***** Data to use

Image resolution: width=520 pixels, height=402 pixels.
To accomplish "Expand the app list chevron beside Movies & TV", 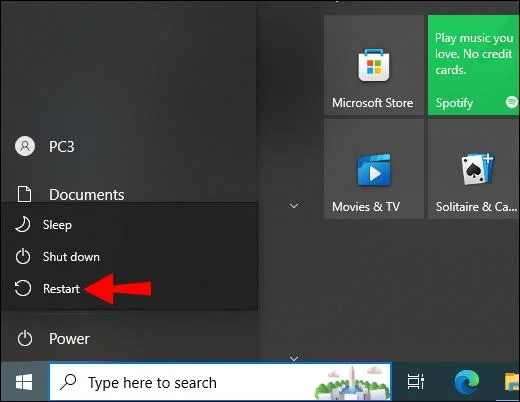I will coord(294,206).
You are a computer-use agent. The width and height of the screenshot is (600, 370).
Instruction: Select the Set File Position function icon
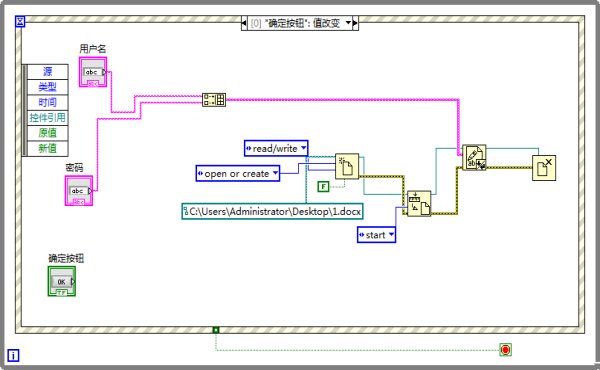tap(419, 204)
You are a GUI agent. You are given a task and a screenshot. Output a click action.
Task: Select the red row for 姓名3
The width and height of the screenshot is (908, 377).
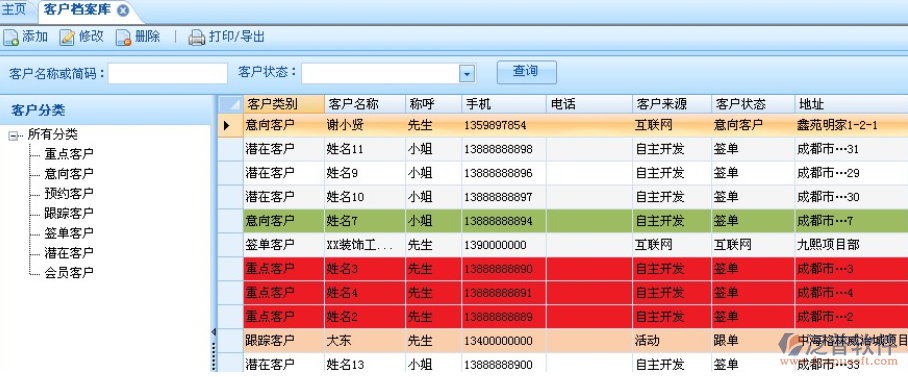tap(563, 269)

**********
***** Data to use

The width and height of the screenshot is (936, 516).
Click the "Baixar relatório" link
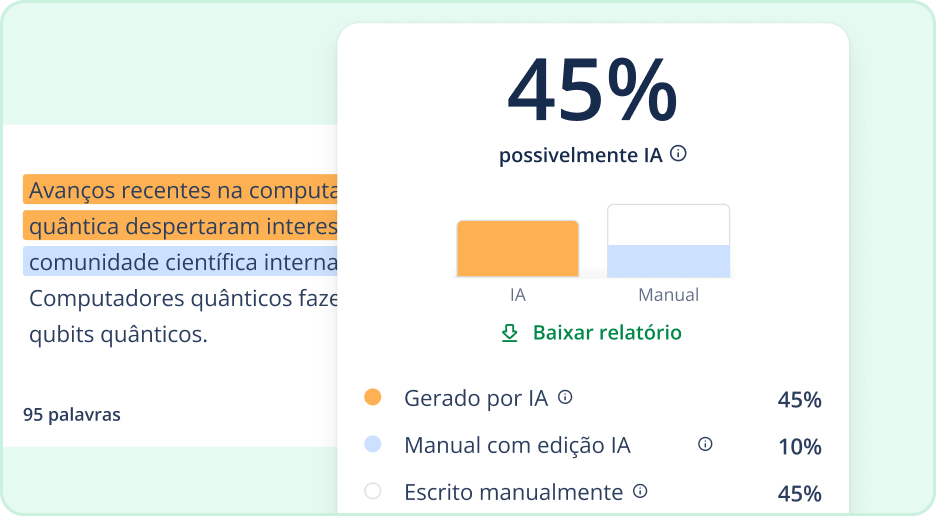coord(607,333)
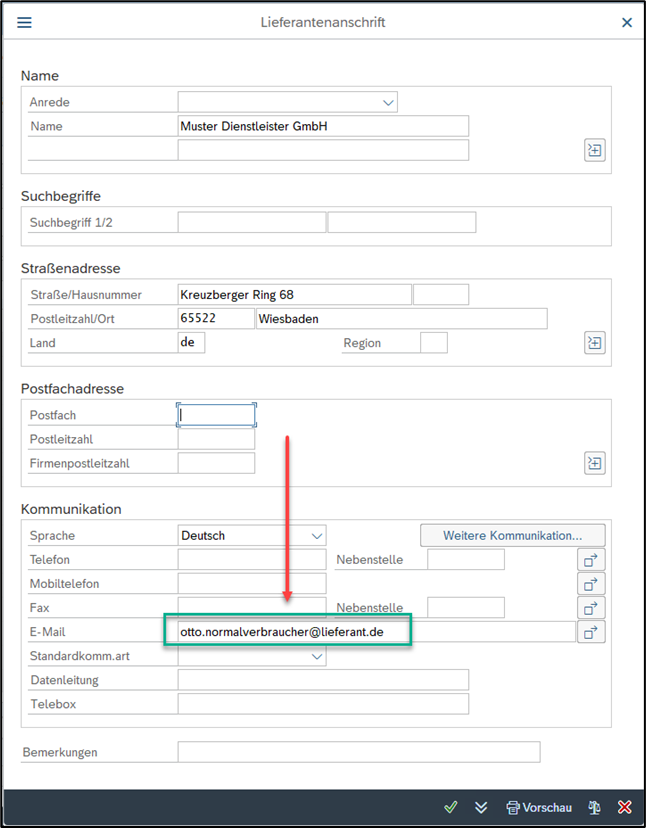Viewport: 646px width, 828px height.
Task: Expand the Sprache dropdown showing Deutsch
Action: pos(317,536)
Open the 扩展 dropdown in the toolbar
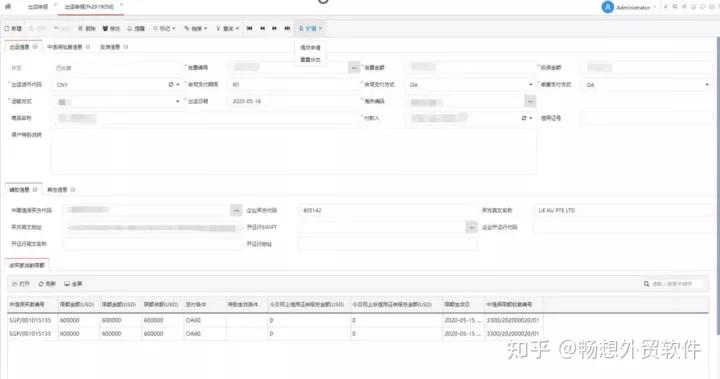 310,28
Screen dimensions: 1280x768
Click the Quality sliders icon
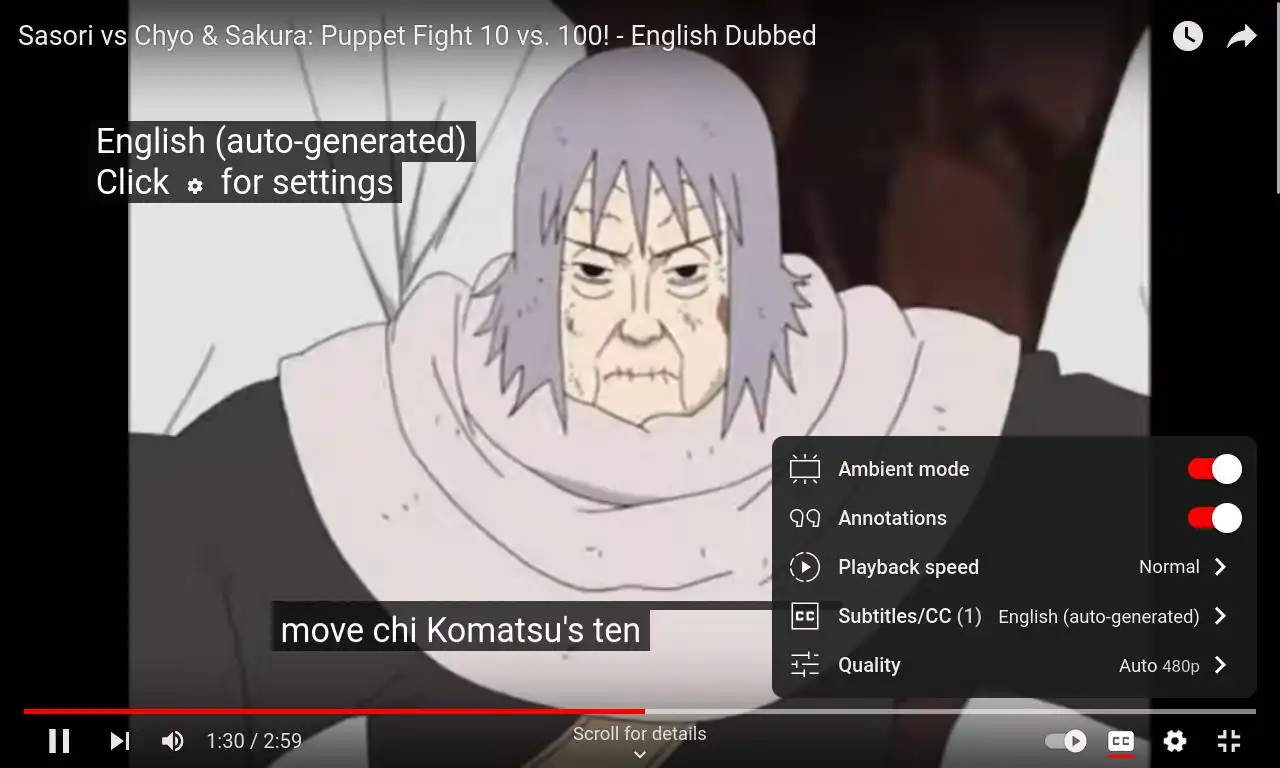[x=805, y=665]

**********

Task requirements —
Find each line above that contains "agent", and copy those lines.

Exercise solution —
You are a computer-use agent. The width and height of the screenshot is (600, 370).
You are a GUI agent. You are given a task and a screenshot. Output a click action.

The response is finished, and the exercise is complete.